Because every connected app adds another entitlement path that can outlive the original approval. The risk is not only sprawl, but also hidden delegation, orphaned access, and weak offboarding. Without usage telemetry and ownership mapping, security teams cannot tell whether an integration is still justified or simply still active.
Why This Matters for Security Teams
App-store integrations look like a simple productivity choice, but they expand the SaaS trust boundary every time an admin clicks approve. Each connection can create OAuth grants, API tokens, service accounts, and delegated scopes that persist long after the original business need changes. That is why app governance is now an identity problem as much as a software inventory problem. NHI Management Group’s The State of Non-Human Identity Security found that 85% of organisations lack full visibility into third-party vendors connected via OAuth apps, which is exactly the kind of blind spot app stores introduce.
Security teams often focus on whether an app was reviewed at intake, but the harder question is whether that integration is still justified, still active, and still correctly scoped. App-store ecosystems also obscure ownership because the approver, the day-to-day user, and the system holding the credential are rarely the same. Current guidance from the NIST Cybersecurity Framework 2.0 pushes organisations toward asset visibility and continuous governance, not one-time approval. In practice, many security teams discover app-store overreach only after a data-sharing incident or an offboarding gap has already exposed the tenant.
How It Works in Practice
App-store integrations increase governance risk because they convert a visible software choice into a chain of hidden authorisations. A single installation can grant read, write, offline access, or admin-level scope across mail, files, chats, calendars, or CRM records. If the integration is approved once and then forgotten, the SaaS tenant accumulates standing privilege that is hard to audit and even harder to revoke cleanly. This is why Top 10 NHI Issues treats lifecycle control, secret hygiene, and ownership clarity as core governance requirements.
Effective control usually requires four linked practices:
- Map every app to a business owner, technical owner, and data domain.
- Classify scopes by sensitivity, not just by vendor name or app category.
- Review usage telemetry so dormant integrations can be removed before they become orphaned access.
- Rotate or reissue secrets and tokens on a defined schedule, especially when the app can access high-value data.
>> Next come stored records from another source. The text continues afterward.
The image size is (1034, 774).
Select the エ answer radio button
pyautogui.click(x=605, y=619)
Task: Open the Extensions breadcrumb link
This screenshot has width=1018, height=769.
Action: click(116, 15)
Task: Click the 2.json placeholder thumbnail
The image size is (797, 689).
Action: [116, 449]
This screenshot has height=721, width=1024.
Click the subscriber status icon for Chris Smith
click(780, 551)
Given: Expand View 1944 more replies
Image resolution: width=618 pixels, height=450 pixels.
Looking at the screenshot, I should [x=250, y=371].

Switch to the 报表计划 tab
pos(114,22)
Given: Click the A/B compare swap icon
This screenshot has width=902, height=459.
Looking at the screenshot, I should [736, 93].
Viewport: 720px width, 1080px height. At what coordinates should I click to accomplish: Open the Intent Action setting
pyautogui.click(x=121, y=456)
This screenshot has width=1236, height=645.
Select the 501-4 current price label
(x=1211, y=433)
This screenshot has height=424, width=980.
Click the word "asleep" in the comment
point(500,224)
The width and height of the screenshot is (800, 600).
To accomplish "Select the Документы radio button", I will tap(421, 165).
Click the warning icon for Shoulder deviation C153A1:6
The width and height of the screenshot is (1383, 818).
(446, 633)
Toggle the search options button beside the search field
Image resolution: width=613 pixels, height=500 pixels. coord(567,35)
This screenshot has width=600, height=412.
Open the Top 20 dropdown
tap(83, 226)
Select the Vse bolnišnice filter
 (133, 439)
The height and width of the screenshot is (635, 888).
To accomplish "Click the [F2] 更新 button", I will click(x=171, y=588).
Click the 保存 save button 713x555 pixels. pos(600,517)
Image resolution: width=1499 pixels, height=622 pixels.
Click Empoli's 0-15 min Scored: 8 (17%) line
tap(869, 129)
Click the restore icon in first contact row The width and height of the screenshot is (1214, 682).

For identity and access operations, the practical model is to treat each app-store integration as a non-human identity with a lifecycle, not as a convenience plugin. That means onboarding review, scope minimisation, periodic recertification, and offboarding that actually revokes the grant rather than only disabling the visible UI entry. Guidance in the Ultimate Guide to NHIs — Lifecycle Processes for Managing NHIs aligns with this approach, while NIST CSF 2.0 reinforces ongoing governance and monitoring expectations. These controls tend to break down in high-change SaaS environments where business users can self-install apps faster than security teams can review scopes and revoke stale grants.
Common Variations and Edge Cases
Tighter app governance often increases operational friction, so organisations have to balance speed of adoption against the cost of continuous review. That tradeoff is especially visible in departments that rely on rapid SaaS experimentation, where every new integration can support a legitimate workflow but also widen the attack surface.
Best practice is evolving for marketplace apps that use short-lived tokens versus legacy integrations that rely on persistent API keys. The former may reduce credential exposure, but they still create delegated access paths that can be abused if scope is excessive or offboarding is weak. There is no universal standard for this yet, so policy teams should distinguish between approved automation, user-installed productivity tools, and third-party vendors with broad data access. The Ultimate Guide to NHIs — Regulatory and Audit Perspectives is useful when app-store decisions need to be defensible to auditors.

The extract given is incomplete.